── Exercise data ──

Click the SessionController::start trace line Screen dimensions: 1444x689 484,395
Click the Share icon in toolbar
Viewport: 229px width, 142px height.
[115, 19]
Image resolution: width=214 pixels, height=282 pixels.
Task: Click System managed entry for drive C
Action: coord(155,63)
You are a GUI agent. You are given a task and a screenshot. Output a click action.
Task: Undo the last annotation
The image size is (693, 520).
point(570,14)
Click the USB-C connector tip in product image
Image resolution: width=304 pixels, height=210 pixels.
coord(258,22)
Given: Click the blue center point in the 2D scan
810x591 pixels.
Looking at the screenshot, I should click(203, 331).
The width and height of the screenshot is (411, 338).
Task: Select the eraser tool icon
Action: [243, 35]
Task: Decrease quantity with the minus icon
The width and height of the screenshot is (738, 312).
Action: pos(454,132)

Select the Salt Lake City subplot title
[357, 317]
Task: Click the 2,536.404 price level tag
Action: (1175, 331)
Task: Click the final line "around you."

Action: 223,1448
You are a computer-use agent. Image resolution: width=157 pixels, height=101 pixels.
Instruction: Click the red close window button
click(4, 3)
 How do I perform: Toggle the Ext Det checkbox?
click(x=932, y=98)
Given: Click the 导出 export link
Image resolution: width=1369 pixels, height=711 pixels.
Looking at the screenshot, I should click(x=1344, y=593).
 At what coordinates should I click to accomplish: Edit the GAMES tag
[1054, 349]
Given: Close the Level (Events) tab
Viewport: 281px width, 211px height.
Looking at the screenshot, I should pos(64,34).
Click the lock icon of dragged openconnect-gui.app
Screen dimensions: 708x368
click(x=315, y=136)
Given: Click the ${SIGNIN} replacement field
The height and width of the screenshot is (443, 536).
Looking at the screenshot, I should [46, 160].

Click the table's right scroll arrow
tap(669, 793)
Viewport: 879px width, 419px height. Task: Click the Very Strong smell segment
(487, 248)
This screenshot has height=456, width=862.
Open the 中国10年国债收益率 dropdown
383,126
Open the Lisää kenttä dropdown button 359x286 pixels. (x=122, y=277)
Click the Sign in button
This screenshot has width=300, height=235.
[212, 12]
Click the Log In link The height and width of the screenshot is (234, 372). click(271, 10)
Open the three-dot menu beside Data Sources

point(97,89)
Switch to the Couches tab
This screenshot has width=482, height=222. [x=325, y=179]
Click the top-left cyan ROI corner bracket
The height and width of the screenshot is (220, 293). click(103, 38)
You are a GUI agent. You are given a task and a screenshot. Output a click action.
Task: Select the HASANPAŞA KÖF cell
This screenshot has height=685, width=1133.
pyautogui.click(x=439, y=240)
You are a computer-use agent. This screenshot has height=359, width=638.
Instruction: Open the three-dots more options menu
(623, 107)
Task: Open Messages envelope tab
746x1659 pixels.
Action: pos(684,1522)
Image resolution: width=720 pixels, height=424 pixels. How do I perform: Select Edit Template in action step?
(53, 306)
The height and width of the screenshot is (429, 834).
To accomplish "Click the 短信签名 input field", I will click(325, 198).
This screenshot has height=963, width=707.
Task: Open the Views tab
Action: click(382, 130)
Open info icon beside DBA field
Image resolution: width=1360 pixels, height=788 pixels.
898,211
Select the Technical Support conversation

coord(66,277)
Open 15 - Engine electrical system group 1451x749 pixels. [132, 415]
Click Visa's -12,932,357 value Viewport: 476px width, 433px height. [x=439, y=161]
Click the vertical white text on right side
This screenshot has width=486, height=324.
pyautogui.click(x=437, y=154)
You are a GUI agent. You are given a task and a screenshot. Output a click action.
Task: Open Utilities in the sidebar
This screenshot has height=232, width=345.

───

How to complete this task = Where does the word "computer" occur in the data? Copy every line that has it.

Solution below =
You are a computer-use agent. Image resolution: width=157 pixels, height=101 pixels.
You are a computer-use agent. This screenshot has height=359, width=638.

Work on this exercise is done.